What you need to do – Your reply should reproduce each line below exactly and carry none of the pictures.

Saved entries –

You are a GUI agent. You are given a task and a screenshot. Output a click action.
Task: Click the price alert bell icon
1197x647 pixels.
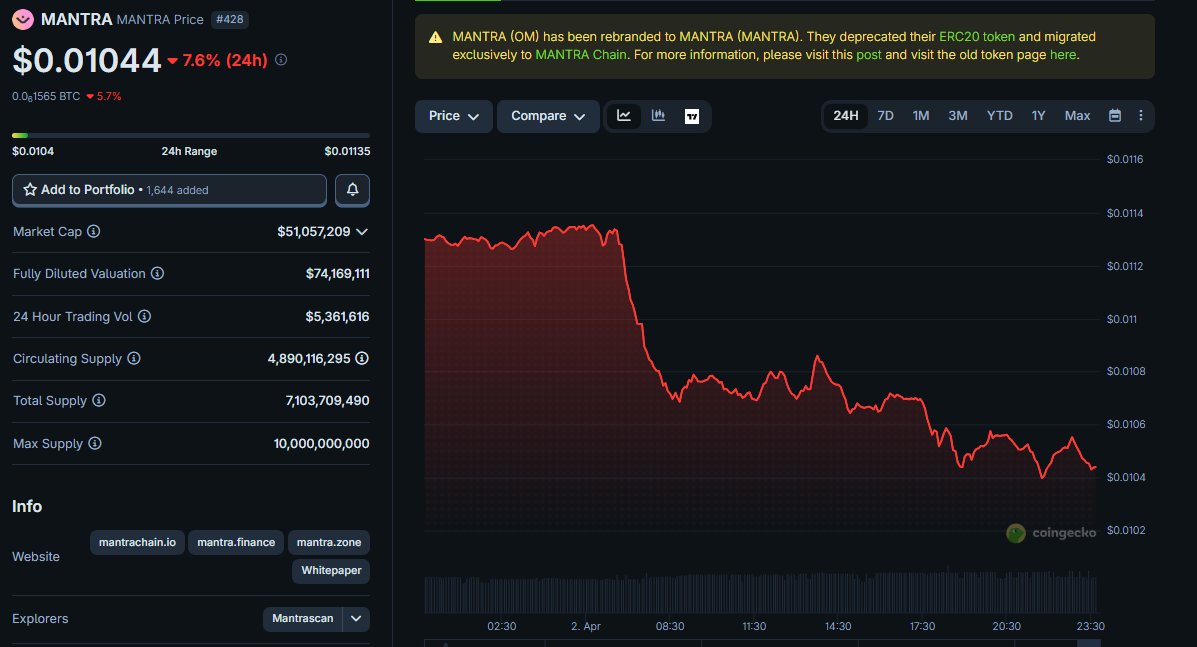click(352, 189)
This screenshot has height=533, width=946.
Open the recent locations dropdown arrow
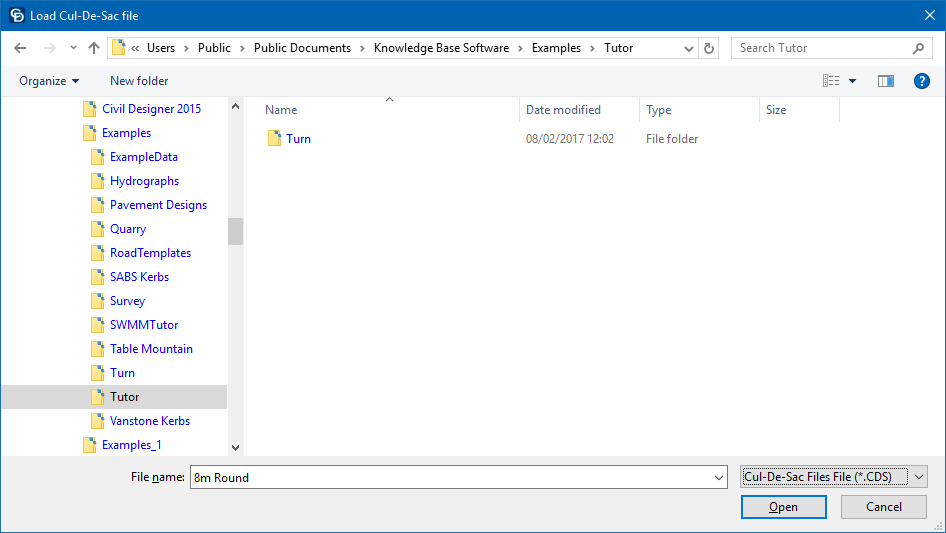(73, 48)
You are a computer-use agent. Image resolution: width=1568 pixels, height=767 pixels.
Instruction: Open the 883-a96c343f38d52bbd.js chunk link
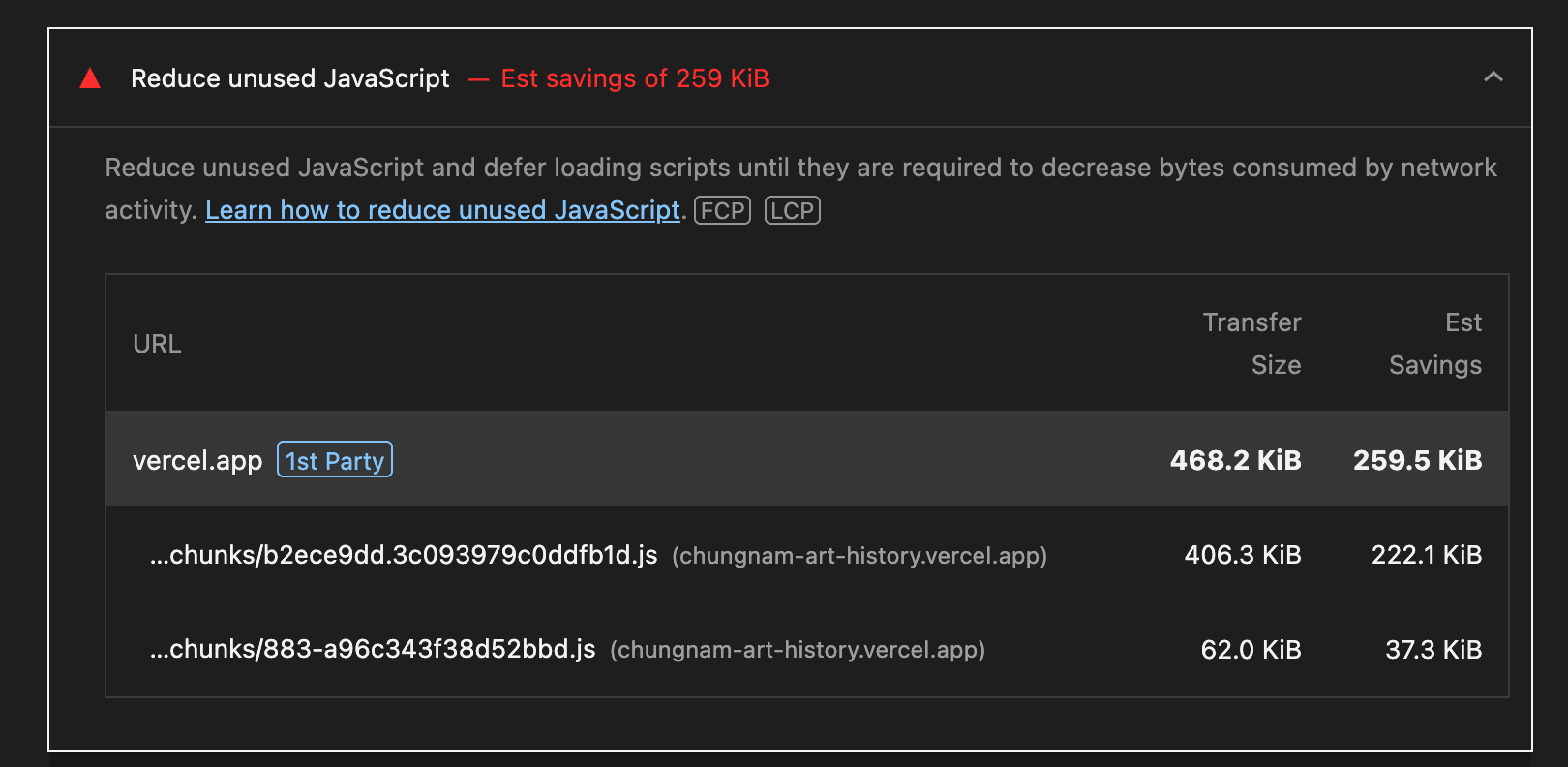point(373,649)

Answer section –
You are a GUI agent. You are given a task and a screenshot. Output a click action.
Task: Click the price alert bell icon
1197x647 pixels.
click(352, 189)
This screenshot has height=533, width=946.
Open the recent locations dropdown arrow
(73, 48)
You are a computer-use agent. Image resolution: width=1568 pixels, height=767 pixels.
Instruction: Open the 883-a96c343f38d52bbd.js chunk link
point(373,649)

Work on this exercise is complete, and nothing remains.